Monet refuses the operation

26 Sep

Doctor, you say there are no halos 

around the streetlights in Paris 

and what I see is an aberration 

caused by old age, an affliction. 

I tell you it has taken me all my life 

to arrive at the vision of gas lamps as angels, 

to soften and blur and finally banish

the edges you regret I don’t see, 

to learn that the line I called the horizon 

does not exist and sky and water, 

so long apart, are the same state of being. 

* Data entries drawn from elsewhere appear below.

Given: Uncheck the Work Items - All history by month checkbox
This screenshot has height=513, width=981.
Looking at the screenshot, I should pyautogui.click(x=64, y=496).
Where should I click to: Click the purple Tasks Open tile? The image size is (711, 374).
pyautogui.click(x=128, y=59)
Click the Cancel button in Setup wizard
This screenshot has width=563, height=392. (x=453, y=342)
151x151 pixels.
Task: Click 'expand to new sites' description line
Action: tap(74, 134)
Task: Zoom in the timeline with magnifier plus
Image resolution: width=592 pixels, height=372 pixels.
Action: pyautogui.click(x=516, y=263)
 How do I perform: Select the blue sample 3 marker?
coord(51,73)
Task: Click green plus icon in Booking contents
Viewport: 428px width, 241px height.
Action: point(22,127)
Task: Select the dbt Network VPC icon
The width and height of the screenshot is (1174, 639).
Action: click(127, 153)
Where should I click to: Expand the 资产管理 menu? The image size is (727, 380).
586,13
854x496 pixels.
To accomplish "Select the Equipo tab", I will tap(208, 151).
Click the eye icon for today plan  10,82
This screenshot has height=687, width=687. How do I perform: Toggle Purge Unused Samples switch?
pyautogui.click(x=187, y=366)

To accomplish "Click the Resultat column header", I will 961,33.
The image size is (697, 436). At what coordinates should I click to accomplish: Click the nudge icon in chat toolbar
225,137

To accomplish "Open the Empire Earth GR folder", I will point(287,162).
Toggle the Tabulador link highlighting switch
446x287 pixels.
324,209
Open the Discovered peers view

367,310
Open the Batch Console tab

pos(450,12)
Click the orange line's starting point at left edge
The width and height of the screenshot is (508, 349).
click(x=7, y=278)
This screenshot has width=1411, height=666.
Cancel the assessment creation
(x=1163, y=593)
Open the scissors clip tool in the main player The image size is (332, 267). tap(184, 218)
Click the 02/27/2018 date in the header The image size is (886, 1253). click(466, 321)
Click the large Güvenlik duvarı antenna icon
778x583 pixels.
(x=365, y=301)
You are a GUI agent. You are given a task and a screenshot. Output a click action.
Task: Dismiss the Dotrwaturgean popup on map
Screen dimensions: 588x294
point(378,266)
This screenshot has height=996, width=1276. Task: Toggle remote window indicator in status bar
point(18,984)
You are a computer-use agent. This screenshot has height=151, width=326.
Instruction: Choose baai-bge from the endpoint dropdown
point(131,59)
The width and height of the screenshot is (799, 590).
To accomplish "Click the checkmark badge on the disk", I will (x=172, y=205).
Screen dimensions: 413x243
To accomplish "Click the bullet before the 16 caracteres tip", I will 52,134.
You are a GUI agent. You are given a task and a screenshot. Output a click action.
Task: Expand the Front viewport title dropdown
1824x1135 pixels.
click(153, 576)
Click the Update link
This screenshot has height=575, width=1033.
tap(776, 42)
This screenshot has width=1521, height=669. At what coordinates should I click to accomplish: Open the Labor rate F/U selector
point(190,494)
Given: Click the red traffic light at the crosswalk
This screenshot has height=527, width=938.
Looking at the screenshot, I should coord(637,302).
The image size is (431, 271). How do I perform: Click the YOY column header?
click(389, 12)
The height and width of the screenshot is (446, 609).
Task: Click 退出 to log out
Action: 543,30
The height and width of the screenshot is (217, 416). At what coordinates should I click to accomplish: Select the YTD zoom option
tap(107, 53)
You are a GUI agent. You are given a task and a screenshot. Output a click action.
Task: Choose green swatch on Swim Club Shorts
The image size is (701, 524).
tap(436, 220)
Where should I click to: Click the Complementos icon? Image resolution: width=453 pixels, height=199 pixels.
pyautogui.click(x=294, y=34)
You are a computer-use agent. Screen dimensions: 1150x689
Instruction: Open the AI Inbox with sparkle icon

Fifty-four years before I could see 

Rouen cathedral is built 

of parallel shafts of sun, 

and now you want to restore 

my youthful errors:  fixed 

notions of top and bottom,  

the illusion of three-dimensional space,  

wisteria separate  

from the bridge it covers.  

What can I say to convince you  

the houses of Parliament dissolve  

night after night to become  

the fluid dream of the Thames? 

I will not return to a universe  

of objects that don’t know each other,   

as if islands were not the lost children  

of one great continent. The world  

is flux, and light becomes what it touches,  

becomes water, lilies on water,  

above and below water,  

becomes lilac and mauve and yellow 

and white and cerulean lamps,  

small fists passing sunlight  

so quickly to one another 

that it would take long, streaming hair 

inside my brush to catch it. 

To paint the speed of light! 

Our weighted shapes, these verticals,  

burn to mix with air  

and change our bones, skin, clothes   

to gases. Doctor,  

if only you could see  

how heaven pulls earth into its arms  

and how infinitely the heart expands  

to claim this world, blue vapor without end.